## Work task
Every line from the one with "Click the folder" to the one with "Task: Open the font size 11 dropdown", including those two, is to be copied exactly; all other lines of the entries below are left out.

Data extracts Block Start

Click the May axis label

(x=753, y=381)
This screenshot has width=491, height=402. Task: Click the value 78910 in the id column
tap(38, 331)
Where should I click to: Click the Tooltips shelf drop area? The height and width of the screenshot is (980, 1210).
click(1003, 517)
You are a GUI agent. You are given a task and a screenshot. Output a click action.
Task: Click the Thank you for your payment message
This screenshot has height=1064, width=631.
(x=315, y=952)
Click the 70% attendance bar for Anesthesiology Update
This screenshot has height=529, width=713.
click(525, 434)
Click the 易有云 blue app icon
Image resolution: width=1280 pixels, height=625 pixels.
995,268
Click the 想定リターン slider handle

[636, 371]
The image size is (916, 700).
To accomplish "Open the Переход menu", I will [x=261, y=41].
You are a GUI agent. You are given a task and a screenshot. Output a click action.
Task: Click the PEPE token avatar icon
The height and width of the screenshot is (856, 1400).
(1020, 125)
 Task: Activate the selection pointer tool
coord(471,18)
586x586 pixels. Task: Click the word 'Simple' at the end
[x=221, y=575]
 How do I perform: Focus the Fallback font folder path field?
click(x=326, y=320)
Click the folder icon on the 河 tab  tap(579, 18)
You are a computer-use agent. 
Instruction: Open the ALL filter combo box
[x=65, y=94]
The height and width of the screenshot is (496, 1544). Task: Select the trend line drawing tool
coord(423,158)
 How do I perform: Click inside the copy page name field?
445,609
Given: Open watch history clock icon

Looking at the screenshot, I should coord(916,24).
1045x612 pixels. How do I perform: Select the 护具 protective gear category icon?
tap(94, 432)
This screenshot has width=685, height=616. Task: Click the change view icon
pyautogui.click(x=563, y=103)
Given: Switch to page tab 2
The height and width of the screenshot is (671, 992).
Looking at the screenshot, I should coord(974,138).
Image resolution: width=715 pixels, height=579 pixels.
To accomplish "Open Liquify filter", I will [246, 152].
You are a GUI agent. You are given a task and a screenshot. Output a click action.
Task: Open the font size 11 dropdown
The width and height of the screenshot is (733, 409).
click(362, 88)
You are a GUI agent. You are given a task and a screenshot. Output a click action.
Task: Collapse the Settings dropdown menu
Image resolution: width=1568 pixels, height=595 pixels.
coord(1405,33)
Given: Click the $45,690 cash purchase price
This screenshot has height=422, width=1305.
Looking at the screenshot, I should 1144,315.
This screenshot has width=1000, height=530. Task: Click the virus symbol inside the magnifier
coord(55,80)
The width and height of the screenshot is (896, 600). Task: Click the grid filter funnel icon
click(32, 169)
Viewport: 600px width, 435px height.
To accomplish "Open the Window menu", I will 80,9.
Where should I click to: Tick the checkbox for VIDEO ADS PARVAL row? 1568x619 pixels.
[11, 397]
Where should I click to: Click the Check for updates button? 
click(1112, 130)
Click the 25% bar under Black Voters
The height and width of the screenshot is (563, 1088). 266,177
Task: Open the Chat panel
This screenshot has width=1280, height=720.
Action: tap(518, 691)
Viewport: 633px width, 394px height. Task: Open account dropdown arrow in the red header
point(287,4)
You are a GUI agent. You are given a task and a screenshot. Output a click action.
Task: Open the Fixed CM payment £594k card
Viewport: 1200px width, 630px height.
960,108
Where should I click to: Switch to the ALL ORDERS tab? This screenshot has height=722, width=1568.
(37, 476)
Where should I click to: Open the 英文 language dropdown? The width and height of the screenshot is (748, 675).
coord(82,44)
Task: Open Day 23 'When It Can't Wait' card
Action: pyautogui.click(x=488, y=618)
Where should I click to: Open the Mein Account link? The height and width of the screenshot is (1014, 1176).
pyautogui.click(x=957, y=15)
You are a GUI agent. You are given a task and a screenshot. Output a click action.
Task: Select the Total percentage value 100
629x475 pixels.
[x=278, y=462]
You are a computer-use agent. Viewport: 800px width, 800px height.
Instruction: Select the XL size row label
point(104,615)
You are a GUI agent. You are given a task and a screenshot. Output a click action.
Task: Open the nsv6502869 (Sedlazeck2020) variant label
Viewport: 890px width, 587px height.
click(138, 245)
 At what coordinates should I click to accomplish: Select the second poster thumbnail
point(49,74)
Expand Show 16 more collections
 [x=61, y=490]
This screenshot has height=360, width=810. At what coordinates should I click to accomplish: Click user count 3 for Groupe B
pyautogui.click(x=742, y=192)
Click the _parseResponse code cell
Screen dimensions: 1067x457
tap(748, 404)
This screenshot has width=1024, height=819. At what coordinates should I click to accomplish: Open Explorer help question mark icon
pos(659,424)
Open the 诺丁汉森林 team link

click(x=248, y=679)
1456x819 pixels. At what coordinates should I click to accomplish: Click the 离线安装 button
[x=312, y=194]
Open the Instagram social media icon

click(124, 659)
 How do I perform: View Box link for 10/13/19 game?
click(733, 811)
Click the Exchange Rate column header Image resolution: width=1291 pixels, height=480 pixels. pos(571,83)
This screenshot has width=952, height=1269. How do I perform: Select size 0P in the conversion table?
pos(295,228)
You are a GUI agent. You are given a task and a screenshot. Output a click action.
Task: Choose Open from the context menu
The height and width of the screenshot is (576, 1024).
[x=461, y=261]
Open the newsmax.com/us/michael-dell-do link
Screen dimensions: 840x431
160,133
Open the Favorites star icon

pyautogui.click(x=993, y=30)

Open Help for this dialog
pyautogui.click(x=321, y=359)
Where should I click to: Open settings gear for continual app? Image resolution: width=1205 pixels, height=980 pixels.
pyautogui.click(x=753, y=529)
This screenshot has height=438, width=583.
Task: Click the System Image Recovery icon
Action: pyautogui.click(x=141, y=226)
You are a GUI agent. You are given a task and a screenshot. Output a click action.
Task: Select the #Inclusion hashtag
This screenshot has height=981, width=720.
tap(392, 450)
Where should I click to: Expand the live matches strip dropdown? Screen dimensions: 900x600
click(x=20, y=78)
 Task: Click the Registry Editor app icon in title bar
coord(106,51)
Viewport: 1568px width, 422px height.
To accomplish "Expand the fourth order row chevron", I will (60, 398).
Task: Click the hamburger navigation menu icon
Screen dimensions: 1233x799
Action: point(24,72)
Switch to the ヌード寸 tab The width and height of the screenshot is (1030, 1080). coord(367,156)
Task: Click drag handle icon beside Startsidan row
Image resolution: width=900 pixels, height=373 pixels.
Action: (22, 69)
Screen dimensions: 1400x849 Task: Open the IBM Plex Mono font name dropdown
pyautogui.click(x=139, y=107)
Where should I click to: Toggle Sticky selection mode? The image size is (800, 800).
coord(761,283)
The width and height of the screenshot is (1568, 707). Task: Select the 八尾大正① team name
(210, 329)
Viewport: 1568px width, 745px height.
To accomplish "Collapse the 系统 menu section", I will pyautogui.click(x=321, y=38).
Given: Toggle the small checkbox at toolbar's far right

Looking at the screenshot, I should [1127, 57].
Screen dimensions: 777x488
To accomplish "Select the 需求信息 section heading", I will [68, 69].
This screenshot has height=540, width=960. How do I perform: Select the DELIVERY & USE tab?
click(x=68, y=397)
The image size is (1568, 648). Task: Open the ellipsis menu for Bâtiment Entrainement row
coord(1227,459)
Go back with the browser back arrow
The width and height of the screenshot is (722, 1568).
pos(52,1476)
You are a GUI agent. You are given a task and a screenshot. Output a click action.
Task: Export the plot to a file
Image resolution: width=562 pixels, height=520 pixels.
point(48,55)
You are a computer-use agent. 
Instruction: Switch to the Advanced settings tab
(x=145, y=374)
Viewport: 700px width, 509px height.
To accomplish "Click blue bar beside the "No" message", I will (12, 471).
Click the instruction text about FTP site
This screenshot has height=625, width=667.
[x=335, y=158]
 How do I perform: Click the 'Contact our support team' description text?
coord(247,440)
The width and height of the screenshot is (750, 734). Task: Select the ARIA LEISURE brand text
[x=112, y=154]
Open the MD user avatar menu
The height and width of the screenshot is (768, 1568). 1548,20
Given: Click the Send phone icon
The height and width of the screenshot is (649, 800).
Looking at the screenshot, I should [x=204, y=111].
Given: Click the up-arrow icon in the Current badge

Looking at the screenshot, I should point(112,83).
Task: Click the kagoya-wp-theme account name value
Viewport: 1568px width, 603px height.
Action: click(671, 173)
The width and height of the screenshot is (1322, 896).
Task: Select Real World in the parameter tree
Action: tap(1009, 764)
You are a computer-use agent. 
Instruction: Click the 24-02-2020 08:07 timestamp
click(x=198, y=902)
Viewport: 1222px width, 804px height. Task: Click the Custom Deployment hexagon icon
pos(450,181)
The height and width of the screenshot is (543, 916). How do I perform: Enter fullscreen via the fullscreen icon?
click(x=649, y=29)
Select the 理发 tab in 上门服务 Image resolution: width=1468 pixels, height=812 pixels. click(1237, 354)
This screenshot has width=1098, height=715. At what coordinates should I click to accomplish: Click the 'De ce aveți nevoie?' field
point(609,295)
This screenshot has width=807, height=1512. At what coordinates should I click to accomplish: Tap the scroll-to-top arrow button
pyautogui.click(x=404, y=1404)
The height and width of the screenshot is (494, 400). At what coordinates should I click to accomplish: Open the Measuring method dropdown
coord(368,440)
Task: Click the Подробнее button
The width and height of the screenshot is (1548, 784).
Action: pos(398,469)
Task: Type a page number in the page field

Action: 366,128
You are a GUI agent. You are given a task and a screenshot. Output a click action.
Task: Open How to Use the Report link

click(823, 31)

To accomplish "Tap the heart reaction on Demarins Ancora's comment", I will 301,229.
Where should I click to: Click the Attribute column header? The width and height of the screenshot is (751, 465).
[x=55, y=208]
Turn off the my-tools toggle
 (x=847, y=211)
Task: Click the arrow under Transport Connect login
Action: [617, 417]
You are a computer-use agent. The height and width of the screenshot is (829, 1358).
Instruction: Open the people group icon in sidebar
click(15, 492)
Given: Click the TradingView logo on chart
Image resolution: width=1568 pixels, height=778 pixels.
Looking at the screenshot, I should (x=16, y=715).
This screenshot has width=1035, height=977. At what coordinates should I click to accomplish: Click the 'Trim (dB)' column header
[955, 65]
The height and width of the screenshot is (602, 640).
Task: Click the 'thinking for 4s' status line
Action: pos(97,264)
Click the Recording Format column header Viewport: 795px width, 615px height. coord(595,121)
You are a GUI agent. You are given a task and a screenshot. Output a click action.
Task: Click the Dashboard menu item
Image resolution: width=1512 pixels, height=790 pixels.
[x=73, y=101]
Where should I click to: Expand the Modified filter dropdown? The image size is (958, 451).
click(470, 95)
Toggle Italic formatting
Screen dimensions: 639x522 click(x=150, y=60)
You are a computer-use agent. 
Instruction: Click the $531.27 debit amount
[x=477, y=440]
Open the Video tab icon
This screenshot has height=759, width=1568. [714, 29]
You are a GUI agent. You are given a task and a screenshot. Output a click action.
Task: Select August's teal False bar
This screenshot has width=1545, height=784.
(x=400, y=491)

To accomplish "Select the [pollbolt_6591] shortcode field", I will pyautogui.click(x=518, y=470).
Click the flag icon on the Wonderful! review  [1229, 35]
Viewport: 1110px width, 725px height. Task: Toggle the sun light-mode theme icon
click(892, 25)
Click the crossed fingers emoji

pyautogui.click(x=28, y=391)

Data extracts Block End

## Exercise answer
Click the folder icon on the 河 tab  tap(579, 18)
You are a computer-use agent. 
Instruction: Open the ALL filter combo box
[x=65, y=94]
The height and width of the screenshot is (496, 1544). Task: Select the trend line drawing tool
coord(423,158)
 How do I perform: Click inside the copy page name field?
445,609
Given: Open watch history clock icon

Looking at the screenshot, I should coord(916,24).
1045x612 pixels. How do I perform: Select the 护具 protective gear category icon?
tap(94, 432)
This screenshot has width=685, height=616. Task: Click the change view icon
pyautogui.click(x=563, y=103)
Given: Switch to page tab 2
The height and width of the screenshot is (671, 992).
Looking at the screenshot, I should coord(974,138).
Image resolution: width=715 pixels, height=579 pixels.
To accomplish "Open Liquify filter", I will [246, 152].
You are a GUI agent. You are given a task and a screenshot. Output a click action.
Task: Open the font size 11 dropdown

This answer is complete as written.